__YOUR ASSIGNMENT__.
Transcribe every line from the one containing "Toggle the edit mode pencil switch" to the end of the listing, exactly as written, and leave out the pictures.

__RECORDS TO PROCESS__.
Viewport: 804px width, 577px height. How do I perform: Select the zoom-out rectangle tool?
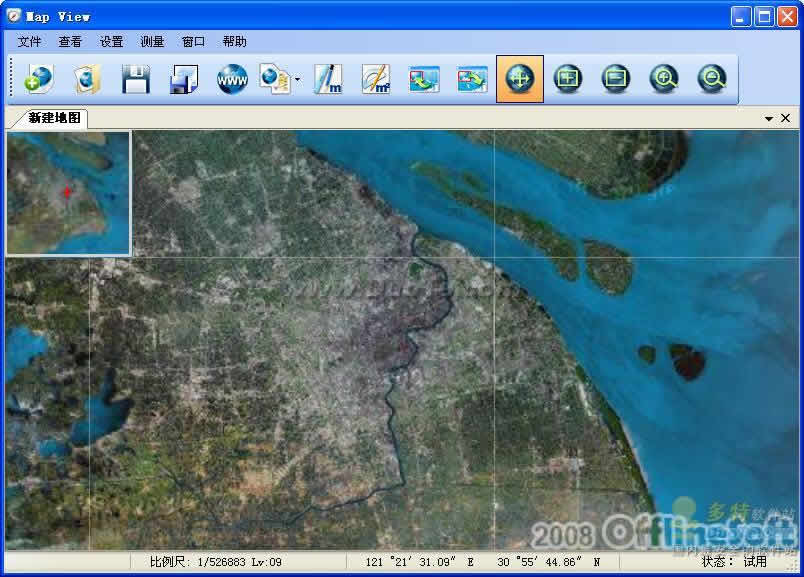click(616, 79)
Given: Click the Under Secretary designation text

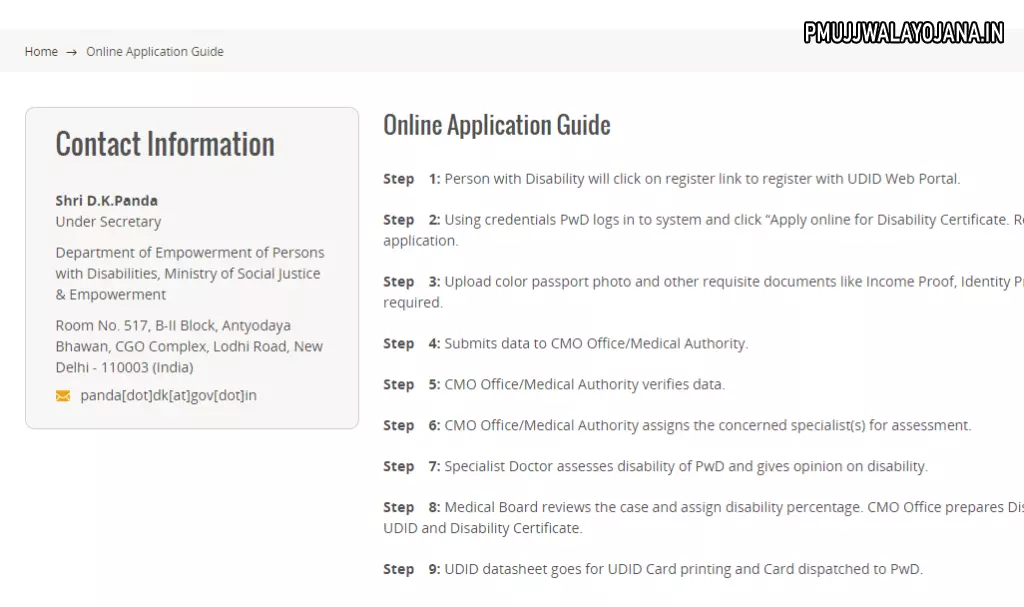Looking at the screenshot, I should pos(108,221).
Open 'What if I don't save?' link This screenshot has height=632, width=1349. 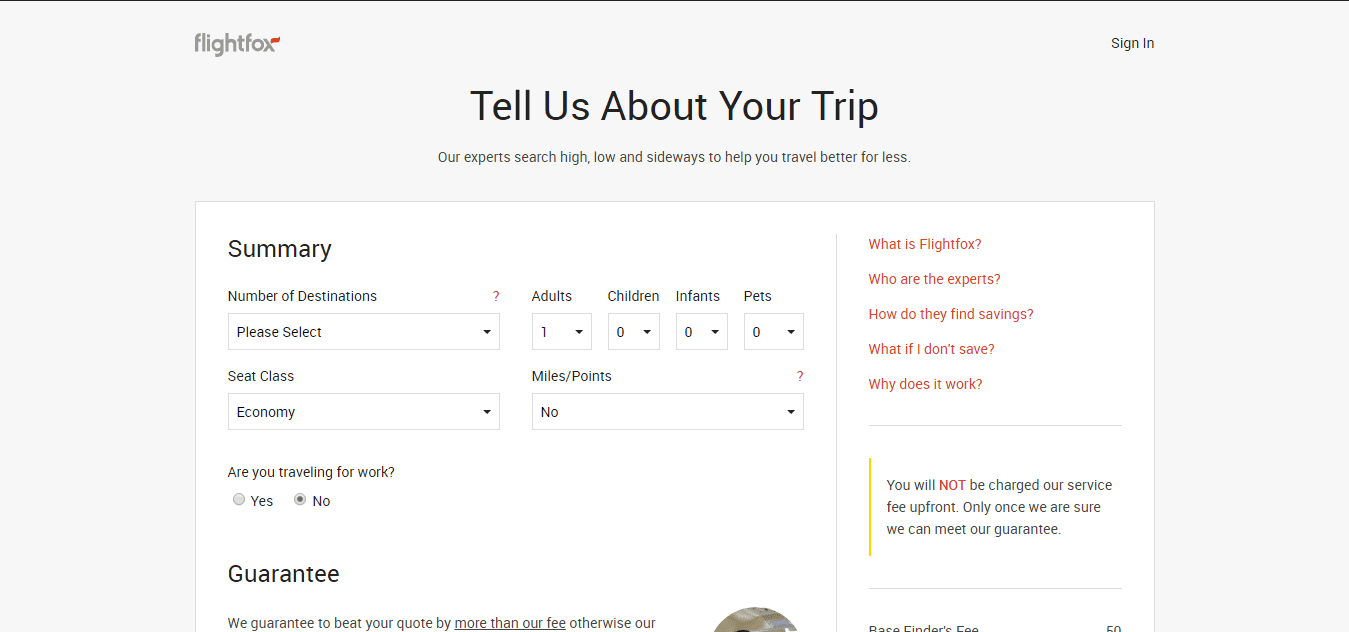click(x=931, y=349)
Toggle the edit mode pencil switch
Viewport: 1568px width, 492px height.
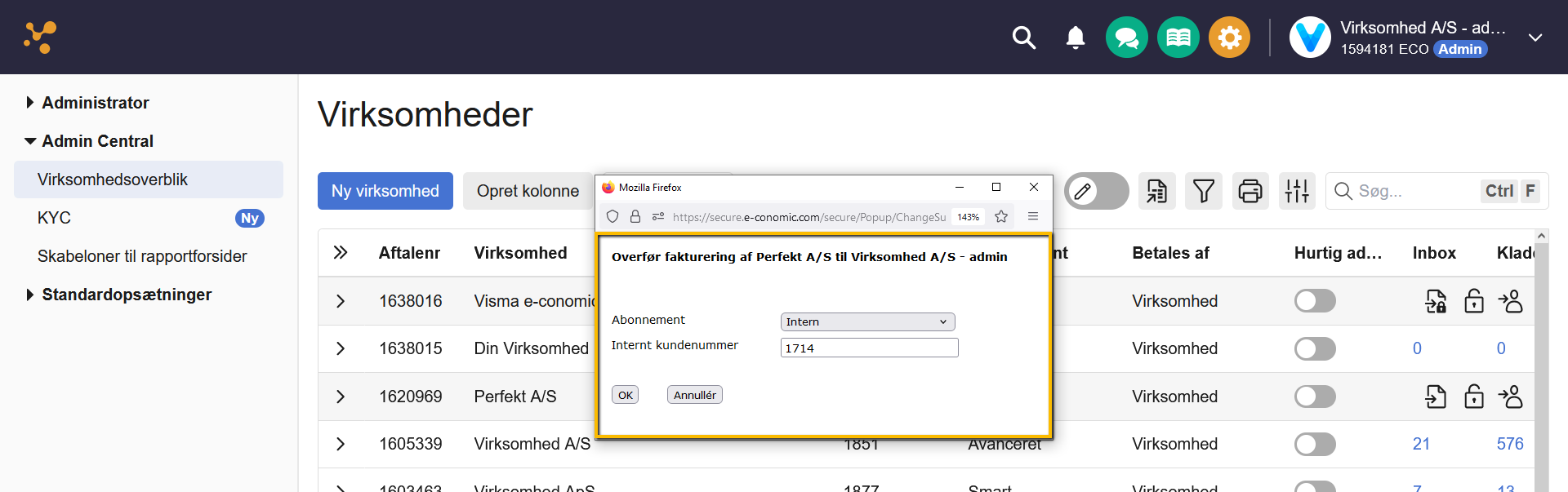click(1096, 191)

__OUTPUT BELOW__.
Toggle the edit mode pencil switch
Viewport: 1568px width, 492px height.
click(1096, 191)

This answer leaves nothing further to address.